__Exercise__:
From the data below, repeat exactly the lines from the line with "محصولات پتروشیمی (34, 1952)" to the line with "Модульное оборудование, счетчики, DIN-рейка, предохранители", both included.
--- Task inputs Enclosed Below ---
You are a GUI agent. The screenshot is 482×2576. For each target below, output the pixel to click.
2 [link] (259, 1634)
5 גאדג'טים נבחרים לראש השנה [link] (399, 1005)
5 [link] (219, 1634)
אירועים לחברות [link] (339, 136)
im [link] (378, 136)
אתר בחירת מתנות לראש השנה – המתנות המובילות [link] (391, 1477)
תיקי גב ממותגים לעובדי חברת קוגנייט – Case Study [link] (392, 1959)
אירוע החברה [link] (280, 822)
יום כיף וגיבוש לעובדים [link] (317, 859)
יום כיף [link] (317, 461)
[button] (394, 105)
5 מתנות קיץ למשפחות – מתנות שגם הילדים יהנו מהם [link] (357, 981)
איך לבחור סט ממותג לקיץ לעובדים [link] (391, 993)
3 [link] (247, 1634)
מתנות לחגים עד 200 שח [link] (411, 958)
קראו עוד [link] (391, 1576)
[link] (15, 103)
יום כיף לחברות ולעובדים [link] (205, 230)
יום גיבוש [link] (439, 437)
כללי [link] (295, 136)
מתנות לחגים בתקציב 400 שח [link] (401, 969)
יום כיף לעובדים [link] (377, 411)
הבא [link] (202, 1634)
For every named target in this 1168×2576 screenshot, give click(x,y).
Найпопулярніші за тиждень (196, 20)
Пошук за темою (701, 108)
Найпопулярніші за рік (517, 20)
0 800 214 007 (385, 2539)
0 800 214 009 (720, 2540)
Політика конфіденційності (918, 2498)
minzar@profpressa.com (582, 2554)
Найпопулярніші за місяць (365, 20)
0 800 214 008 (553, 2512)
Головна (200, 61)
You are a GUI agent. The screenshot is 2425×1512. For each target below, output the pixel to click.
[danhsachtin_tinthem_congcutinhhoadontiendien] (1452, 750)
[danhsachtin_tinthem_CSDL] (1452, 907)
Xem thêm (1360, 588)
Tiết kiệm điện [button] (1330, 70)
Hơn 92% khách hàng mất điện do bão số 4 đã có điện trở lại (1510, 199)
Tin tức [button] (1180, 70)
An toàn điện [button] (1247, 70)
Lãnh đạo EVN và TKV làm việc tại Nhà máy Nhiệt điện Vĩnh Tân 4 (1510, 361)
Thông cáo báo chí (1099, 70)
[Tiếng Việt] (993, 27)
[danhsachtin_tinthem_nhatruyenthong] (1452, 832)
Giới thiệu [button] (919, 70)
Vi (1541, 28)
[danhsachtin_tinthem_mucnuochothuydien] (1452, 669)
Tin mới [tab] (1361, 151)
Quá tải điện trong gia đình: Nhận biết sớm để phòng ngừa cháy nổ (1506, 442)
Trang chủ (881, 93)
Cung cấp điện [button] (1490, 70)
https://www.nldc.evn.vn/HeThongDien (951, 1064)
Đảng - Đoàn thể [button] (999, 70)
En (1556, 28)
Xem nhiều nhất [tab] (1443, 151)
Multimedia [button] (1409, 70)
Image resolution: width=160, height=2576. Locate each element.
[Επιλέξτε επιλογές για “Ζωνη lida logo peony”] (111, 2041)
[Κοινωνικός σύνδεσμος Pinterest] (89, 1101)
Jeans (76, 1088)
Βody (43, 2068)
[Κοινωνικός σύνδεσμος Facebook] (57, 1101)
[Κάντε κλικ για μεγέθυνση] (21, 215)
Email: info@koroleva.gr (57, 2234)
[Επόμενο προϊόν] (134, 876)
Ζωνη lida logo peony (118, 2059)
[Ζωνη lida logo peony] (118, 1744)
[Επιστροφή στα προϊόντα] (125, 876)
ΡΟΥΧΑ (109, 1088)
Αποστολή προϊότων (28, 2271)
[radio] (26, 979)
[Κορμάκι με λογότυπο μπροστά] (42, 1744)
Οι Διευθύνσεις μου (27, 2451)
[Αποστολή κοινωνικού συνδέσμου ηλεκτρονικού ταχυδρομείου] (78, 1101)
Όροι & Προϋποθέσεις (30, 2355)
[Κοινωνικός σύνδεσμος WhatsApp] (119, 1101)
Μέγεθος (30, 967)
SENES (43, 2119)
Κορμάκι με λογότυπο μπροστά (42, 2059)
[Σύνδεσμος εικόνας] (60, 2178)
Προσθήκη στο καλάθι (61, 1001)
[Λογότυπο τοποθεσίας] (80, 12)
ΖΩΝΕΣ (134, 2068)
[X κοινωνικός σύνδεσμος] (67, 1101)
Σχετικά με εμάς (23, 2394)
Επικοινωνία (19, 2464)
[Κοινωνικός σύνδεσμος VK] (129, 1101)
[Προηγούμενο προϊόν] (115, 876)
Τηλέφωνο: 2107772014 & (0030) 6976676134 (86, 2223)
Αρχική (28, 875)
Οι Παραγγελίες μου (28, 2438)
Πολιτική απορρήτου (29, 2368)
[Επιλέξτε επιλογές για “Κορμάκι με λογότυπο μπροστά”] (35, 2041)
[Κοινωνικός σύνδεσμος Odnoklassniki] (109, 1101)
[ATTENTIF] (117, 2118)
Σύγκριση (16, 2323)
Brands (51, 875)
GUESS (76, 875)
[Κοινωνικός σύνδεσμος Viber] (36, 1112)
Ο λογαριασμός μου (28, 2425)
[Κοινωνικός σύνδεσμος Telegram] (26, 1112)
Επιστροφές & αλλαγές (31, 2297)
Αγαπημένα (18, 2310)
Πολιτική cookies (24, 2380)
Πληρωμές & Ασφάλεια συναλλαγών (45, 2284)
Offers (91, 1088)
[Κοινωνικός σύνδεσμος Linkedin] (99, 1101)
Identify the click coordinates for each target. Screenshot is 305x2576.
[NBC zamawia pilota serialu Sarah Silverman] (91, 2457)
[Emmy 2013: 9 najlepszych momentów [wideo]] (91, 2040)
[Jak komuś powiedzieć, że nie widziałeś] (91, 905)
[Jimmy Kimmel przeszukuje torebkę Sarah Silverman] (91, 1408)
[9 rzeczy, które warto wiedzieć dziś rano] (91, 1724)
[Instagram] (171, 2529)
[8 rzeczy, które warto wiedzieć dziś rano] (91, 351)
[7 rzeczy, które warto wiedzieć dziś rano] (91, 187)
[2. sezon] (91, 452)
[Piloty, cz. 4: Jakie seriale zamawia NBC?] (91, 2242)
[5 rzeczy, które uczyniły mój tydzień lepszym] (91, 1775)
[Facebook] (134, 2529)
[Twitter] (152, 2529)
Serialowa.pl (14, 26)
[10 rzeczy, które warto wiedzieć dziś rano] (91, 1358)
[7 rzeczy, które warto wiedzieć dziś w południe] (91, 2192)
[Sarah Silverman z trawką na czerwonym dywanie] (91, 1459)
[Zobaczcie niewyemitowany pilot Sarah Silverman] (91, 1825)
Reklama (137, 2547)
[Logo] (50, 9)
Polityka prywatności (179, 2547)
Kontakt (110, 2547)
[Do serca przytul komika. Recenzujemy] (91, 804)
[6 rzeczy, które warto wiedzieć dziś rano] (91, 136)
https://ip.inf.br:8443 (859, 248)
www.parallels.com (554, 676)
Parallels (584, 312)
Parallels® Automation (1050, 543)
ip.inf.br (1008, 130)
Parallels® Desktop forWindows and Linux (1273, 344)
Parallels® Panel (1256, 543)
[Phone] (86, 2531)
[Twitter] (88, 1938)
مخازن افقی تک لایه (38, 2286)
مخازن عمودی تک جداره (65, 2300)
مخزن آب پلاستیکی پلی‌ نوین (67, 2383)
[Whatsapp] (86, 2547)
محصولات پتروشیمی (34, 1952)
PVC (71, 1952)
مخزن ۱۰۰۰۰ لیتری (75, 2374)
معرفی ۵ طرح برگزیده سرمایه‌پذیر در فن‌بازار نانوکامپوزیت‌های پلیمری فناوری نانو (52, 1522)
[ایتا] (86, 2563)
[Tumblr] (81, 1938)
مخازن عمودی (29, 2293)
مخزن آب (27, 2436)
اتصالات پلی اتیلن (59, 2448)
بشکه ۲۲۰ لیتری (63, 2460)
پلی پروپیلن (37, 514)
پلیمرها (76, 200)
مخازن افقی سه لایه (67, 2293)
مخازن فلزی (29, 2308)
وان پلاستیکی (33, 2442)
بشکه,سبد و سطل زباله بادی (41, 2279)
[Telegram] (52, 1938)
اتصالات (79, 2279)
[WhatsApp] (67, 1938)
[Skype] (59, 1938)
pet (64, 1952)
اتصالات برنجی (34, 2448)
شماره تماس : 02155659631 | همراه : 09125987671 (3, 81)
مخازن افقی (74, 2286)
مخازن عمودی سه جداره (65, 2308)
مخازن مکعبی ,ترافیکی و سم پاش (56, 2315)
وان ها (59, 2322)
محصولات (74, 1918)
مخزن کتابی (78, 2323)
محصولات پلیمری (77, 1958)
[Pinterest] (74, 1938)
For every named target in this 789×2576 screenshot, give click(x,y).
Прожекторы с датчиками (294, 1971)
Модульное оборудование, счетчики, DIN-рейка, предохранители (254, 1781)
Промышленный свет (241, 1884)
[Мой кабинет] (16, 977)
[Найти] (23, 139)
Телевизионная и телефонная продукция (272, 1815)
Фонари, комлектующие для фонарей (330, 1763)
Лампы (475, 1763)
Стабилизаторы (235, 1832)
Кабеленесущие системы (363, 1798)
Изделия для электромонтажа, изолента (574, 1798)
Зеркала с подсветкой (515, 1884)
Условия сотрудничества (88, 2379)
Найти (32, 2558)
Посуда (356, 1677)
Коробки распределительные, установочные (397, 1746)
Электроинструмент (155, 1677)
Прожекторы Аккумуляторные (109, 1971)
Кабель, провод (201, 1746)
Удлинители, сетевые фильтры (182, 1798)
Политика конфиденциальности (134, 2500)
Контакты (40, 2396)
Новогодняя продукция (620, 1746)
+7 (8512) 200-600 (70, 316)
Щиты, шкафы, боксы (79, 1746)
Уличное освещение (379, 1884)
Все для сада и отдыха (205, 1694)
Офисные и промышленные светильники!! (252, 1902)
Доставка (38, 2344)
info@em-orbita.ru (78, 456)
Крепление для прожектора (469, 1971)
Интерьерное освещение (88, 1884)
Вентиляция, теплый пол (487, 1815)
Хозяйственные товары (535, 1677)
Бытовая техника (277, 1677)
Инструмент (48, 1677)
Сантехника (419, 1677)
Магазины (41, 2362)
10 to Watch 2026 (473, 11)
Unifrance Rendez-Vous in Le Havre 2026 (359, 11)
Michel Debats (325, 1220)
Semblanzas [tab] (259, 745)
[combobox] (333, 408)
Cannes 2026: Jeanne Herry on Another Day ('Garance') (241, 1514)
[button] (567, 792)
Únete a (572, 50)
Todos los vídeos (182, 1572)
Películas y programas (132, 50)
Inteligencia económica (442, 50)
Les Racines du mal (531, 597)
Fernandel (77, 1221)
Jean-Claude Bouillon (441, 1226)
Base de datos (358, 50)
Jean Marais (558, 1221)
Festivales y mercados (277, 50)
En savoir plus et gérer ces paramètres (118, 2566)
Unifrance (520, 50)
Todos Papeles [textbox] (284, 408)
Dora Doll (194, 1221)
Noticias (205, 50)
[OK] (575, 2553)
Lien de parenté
--- End of Enclosed Task inputs ---
__Finished task__:
محصولات پتروشیمی (34, 1952)
PVC (71, 1952)
مخزن ۱۰۰۰۰ لیتری (75, 2374)
معرفی ۵ طرح برگزیده سرمایه‌پذیر در فن‌بازار نانوکامپوزیت‌های پلیمری فناوری نانو (52, 1522)
[ایتا] (86, 2563)
[Tumblr] (81, 1938)
مخازن عمودی (29, 2293)
مخزن آب (27, 2436)
اتصالات پلی اتیلن (59, 2448)
بشکه ۲۲۰ لیتری (63, 2460)
پلی پروپیلن (37, 514)
پلیمرها (76, 200)
مخازن افقی سه لایه (67, 2293)
مخازن فلزی (29, 2308)
وان پلاستیکی (33, 2442)
بشکه,سبد و سطل زباله بادی (41, 2279)
[Telegram] (52, 1938)
اتصالات (79, 2279)
[WhatsApp] (67, 1938)
[Skype] (59, 1938)
pet (64, 1952)
اتصالات برنجی (34, 2448)
شماره تماس : 02155659631 | همراه : 09125987671 (3, 81)
مخازن افقی (74, 2286)
مخازن عمودی سه جداره (65, 2308)
مخازن مکعبی ,ترافیکی و سم پاش (56, 2315)
وان ها (59, 2322)
محصولات (74, 1918)
مخزن کتابی (78, 2323)
محصولات پلیمری (77, 1958)
[Pinterest] (74, 1938)
For every named target in this 789×2576 screenshot, give click(x,y).
Прожекторы с датчиками (294, 1971)
Модульное оборудование, счетчики, DIN-рейка, предохранители (254, 1781)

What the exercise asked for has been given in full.